Ten years ago, MOC emphasized improved farming methods and cooperative economic efforts. While this is still a priority, much staff time now goes to helping farmers organize to change the basic structure that has contributed to their poverty. Local associations have been banding together to approach government officials about changing laws that are unfavorable to marketing farm products. Without backing specific political parties, the farmers' associations made it known they will vote for those candidates who support legislation favoring subsistence farmers.
MOC is more likely to go beyond meeting immediate needs - enough to eat, better nutrition, basic health care, education in the formal and informal sense - than Project Rondon for several reasons.
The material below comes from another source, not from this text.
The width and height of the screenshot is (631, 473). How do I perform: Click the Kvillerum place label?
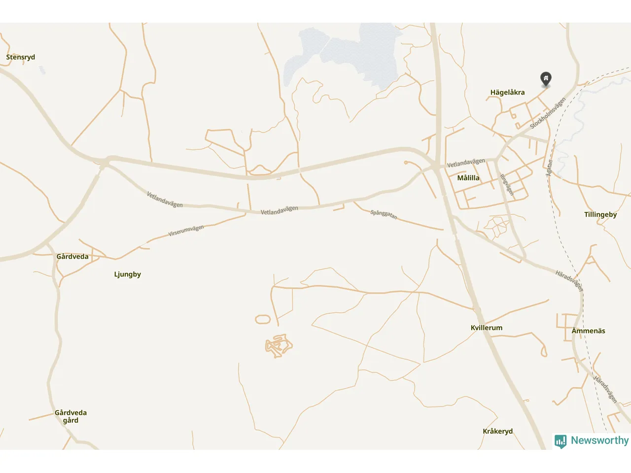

The students serve as tools of the national government, providing badly needed labor but having little, if any, input into policies. MOC staff members are there for the long haul, seasoned warriors in the battle with the bureaucracy as well as the endless war against deprivation. Little of their funding comes from the government; roughly 75 percent of it comes from outside the country.
Another important difference is that MOC concentrates on one region and plans to stay there. Project Rondon targets a neighborhood, launches a oneor two-year program, and then goes on to the next selected neighborhood.
Both groups concentrate on families as a development unit, but MOC pays more heed to long-term economic needs as a way of meeting short-term nutrition needs. Both develop local leadership, but MOC helps its constituents to seek changes in government as well as in daily diet.
Though they are small-scale efforts, MOC and Project Rondon contribute significantly to larger strategies to build a self-sufficient Brazilian economy.
Carolyn Mulford, a freelance journalist living in Silver Spring, Maryland, spent several months in Brazil last year.